Two things happened last weekend that made me question Time.
Firstly, I heard Jeanette Winterson discuss time at the Sydney Opera House. She grew up in a household that lived in End Time. When Mrs Winterson had drills to practice for the end of the world she would roll a sheet of paper into a cone and blow hard. On hearing the trumpet Jeanette had to scramble under the dining table for protection. Well, that’s logical. Right?
Coming from a strange beginning that was overshadowed by such an oppressive end has set Jeanette Winterson on a search for time that has no boundaries.
She found it in books, in creativity and in the mind.
That’s a huge claim to make. Reading is intimate and personal, according to Winterson. It’s how we bring the outside into our inner space, this inner place of comfort, solitude and safety.
“Books put into words the things that are difficult to feel,” she says. Other people’s works prepare her for going out into the world. They show her different ways of being. The possibilities they allow are endless.

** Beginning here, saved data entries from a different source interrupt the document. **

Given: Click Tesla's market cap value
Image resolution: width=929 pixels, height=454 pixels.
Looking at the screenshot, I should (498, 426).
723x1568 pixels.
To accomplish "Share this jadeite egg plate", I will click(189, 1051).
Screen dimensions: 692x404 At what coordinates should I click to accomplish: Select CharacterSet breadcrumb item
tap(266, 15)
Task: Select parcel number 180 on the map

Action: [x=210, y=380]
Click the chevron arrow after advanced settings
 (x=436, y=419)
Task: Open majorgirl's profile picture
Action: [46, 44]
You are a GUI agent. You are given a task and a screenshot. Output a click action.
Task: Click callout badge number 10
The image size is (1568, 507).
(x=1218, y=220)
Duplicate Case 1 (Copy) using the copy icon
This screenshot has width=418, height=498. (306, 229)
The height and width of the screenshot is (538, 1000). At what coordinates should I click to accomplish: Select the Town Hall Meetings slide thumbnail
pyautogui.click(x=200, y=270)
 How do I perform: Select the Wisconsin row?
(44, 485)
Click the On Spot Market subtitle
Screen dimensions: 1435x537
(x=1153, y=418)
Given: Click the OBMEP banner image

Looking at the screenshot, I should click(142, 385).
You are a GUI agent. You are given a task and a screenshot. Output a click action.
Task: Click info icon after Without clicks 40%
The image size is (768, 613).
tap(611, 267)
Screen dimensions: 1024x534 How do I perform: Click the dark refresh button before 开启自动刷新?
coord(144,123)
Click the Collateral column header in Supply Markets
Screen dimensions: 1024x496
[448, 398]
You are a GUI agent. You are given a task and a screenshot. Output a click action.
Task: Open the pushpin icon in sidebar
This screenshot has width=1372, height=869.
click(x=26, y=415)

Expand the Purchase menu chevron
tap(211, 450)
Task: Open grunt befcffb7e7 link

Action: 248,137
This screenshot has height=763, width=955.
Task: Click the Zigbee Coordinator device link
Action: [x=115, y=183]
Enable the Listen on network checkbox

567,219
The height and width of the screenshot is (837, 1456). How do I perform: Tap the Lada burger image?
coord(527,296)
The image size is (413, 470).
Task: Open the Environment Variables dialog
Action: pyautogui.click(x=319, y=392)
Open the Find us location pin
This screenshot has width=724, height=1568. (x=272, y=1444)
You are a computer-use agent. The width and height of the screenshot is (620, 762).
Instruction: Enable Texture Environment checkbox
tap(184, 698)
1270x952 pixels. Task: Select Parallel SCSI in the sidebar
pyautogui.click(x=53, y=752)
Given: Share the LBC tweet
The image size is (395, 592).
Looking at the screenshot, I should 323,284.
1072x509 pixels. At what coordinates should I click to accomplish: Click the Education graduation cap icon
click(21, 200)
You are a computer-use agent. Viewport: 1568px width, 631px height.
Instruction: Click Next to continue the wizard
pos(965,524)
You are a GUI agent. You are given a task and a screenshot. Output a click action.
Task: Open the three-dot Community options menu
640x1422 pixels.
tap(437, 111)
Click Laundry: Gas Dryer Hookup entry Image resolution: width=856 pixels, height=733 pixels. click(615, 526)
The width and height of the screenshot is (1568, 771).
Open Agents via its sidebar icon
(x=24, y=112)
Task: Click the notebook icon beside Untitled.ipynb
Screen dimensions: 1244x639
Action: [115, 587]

In books and in the mind she found a place where time has no boundaries.
Secondly, a friend took me to a play at the beautifully restored Eternity Playhouse in Darlinghurst. We saw Nick Payne’s ‘Constellations’, a play about a relationship between a physicist and a beekeeper that explored the theory of multiverse.Scenes were repeated three or four times with slight variations in voice tone, or words, or even outcomes. The audience was jolted from one scene to another seemingly unrelated scene and then back again. It took me 15 minutes to realise there was a “sliding doors” thing happening. We were thrown at random between the present, future and past but by the end of the play we understood. I also understood that time didn’t need to have a linear structure.
My watch ticks away the hours and minutes in ordered linear fashion. The time it measures isn’t flexible or malleable although I wish it was. It’s heartlessly indifferent to me when I’m running late or when I don’t want summer to end.
We’re always being entreated to use our time wisely, as if time were a commodity that has to be tabled or scheduled, and the value measured by how diligently and meaningfully we use it.
Even reading has fallen victim to the time Nazis. There’s pressure to read in specified times: last thing at night, on the train, during holidays. I give myself a stern talking to – a writer must read; it’s their job – but whenever I read in the middle of the day I feel I’m indulging in some guilty pleasure. Afternoon delight takes on a whole different meaning.
Time wasn’t linear when I was a child. It expanded and contracted endlessly and seemingly at will. The whole of Saturday when I ran through the bush with the neighbourhood kids was much much shorter than Monday’s hourly maths lesson.
My memories exist in amalgamated time, and resist being turned into plots on a time line.
My eccentric and dearly loved Great Aunt Lil visited us often from Far North Queensland, 2300 km away. There was the time she passed a note with my mother’s name and phone number to the stationmaster through the train window four stops up the line. She told him to ring us because she was coming for a visit and needed to be picked up from our station.
In my mind that memory sits next to the visit when she discovered she had cancer, and again when she surprised me by coming all the way down for my wedding even though she was frail and ill. Memories place times together when in real time they’re not close at all. They’re grouped by emotional impact and a huge variety of other connections.
Literature understands this truth about time. It moves through time seamlessly, backwards and forwards, speeding up and slowing down. The adult Marcel Proust is dunking madeleines in lime blossom tea and is instantly transported (okay, not instantly, it is Proust) to his grandmother’s house where the whole village he knew in his childhood blossoms to life in front of him.
In Virginia Woolf’s ‘To the Lighthouse’ one day passes in 141 pages, and ten years pass in 20.
David Mitchell’s ‘Cloud Atlas’ spreads from 1850 to what could be thousands of years into the future, and then turns around and goes back again. Large patches of time are ignored or forgotten. It certainly doesn’t move relentlessly and doggedly forward minute by minute, day by day like my watch.
It’s no secret that reading upsets the perceived wisdom of ordered linear time. We read books in a number of sittings. Every time we pick up the book we time travel backwards or forward into it.
In between sittings we think about the book. Not just the plot or the characters, themes and ideas. Our mind sparks around these things, and ignites our own similar experiences, or tests us against what we would do in the character’s situation, or any number of feats that meld, blur or rearrange time and send us ricocheting through the ages without any regard for its perceived uniformity.
Two things happened last weekend that changed my view of Time.